After a time I noticed that four little girls were sitting at a neatly-ordered small table, spread with a white cloth, apparently eating their luncheons. The teacher, in answer to my inquiring glance at them, explained that it was their turn to be the waitresses that day, for the children’s lunch, and so they ate their own meal first.
She was called away just then, and I sat looking at the roomful of busy children, listening to the pleasant murmur of their chats together, watching them move freely about as they liked, noting their absorbed, happy concentration on their tasks. Already some of the sense of the miraculous which had been so vivid in my mind during my first survey of the school was dulled, or rather, explained away. Now that I had seen some of the details composing the picture, the whole seemed more natural. It was not surprising, for instance, that the little girl sorting the pieces of money should not instead be pulling another child’s hair, or wandering in aimless and potentially naughty idleness about the room. It was not necessary either to force or exhort her to be a quiet and untroublesome citizen of that little republic. She would no more leave her fascinating occupation to go and “ be naughty ” than a professor of chemistry would leave an absorbing experiment in his laboratory to go and rob a candy-store. In both cases it would be leaving the best sort of a “ good time ” for a much less enjoyable undertaking.

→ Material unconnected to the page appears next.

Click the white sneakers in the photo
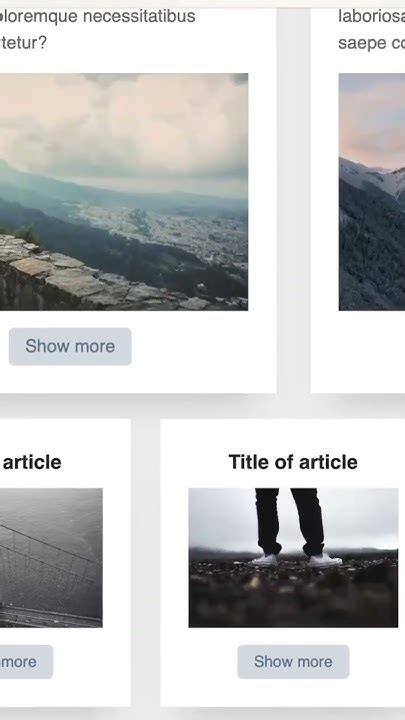Viewport: 405px width, 720px height. click(297, 560)
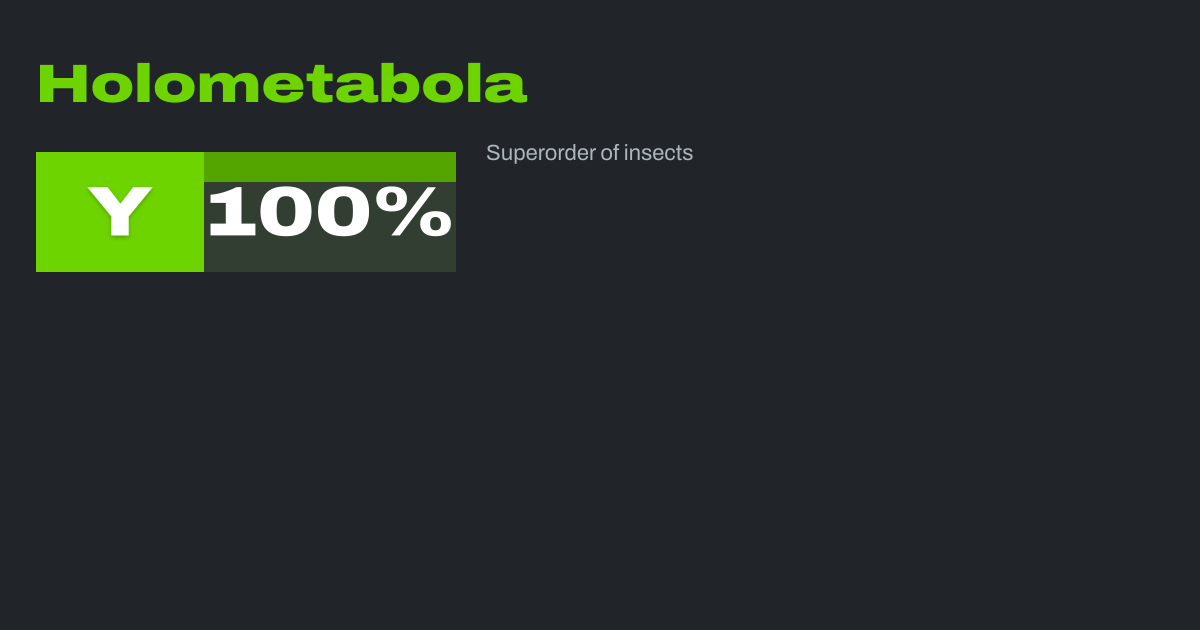
Task: Click the white Y letter icon
Action: 120,212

In the midst of these reflections ( my first glimmer of understanding of what it was all about ), a lively march on the piano was struck up. Not a word was spoken by the teacher, indeed I had not yet heard her voice raised a single time to make a collective remark to the whole body of children, but at once, acting on the impulse which moves us all to run down the street towards the sound of a brass band, most of the children stopped their work and ran towards the open floor-space near the piano. Some of the older ones, of five, formed a single-file line, which was rapidly recruited by the imitativeness of the little ones, into a long file. The music was martial, the older children held their heads high and stamped loudly as they marched about, keeping time very accurately to the strongly marked rhythm of the tune. The little tots did their baby best to copy their big brothers and sisters, some of them merely laughing and stamping up and down without any reference to the time, others evidently noticing a difference between their actions and those of the older ones, and trying to move their feet more regularly.

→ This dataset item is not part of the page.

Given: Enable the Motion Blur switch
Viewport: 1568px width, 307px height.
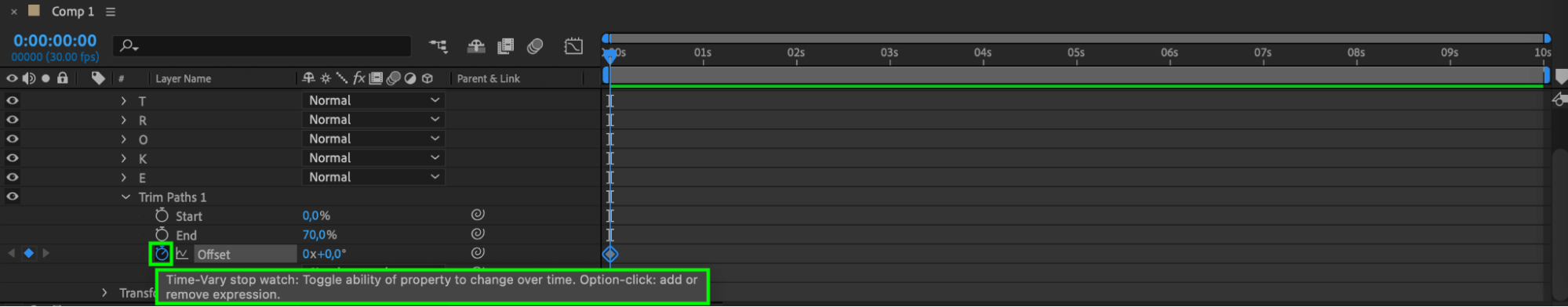Looking at the screenshot, I should pos(535,46).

No one had suggested that they leave their work-tables to play in this way ( indeed a few too absorbed to heed the call of the music still hung intently over their former occupations ), no one suggested that they step in time to the music, no one corrected them when they did not. The music suddenly changed from a swinging marching air to a low, rhythmical croon. The older children instantly stopped stamping and began trotting noiselessly about on their tiptoes, imitated again by the admiring smaller ones. The uncertain control of their equilibrium by these littler ones made them stagger about, as they practiced this new exercise, like the little bacchantes, intoxicated with rhythm, which their glowing faces of delight seemed to proclaim them.

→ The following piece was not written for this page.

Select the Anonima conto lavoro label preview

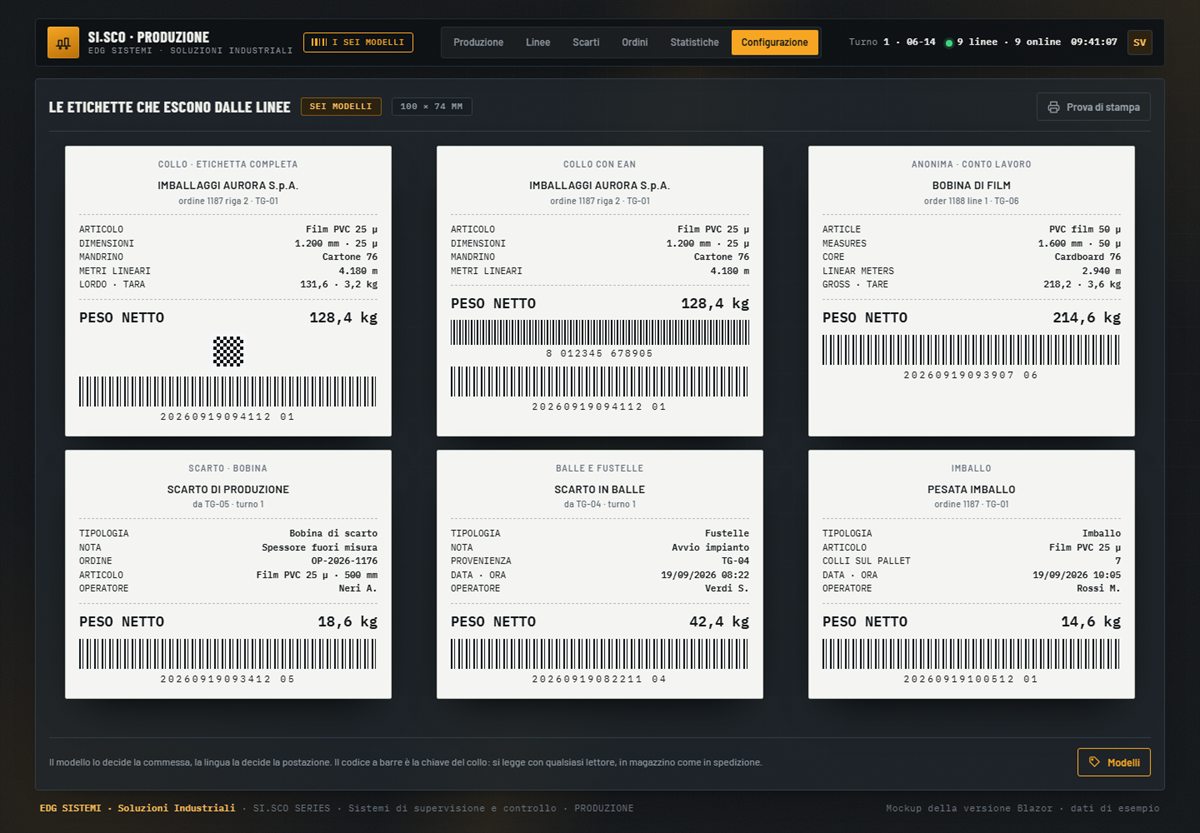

I was penetrated with that poignant sympathy in their intense enjoyment which children’s pleasure awakens in every adult who has to do with them. “ Ah, what a good time they are having ! ” I cried to myself, and then reflected that they had been having some sort of very good time ever since I had come into the room. And yet even my unpracticed eye could see a difference between this good time and the kindergarten, charming as that is to watch. No prettily-dressed, energetic, thorough-going young lady had beckoned the children away from their self-chosen occupations. There was no set circle here with the lovely teacher in the middle, and every child’s eyes fastened constantly on her nearly always delightful but also overpoweringly developed adult personality. There was no set “ game ” being played, the discontinuation of which depended on the teacher’s more or less accurate guess at when the children were becoming tired. Indeed, as I reflected on this, I noticed that, although the bigger ones were continuing their musical march with undiminished pleasure, the younger ones had already exhausted their interest, and, without spoiling the fun for the others, indeed without being observed, had suddenly stopped dancing and prancing as suddenly as they began and were wandering away in groups of two and three out to the great, open courtyard.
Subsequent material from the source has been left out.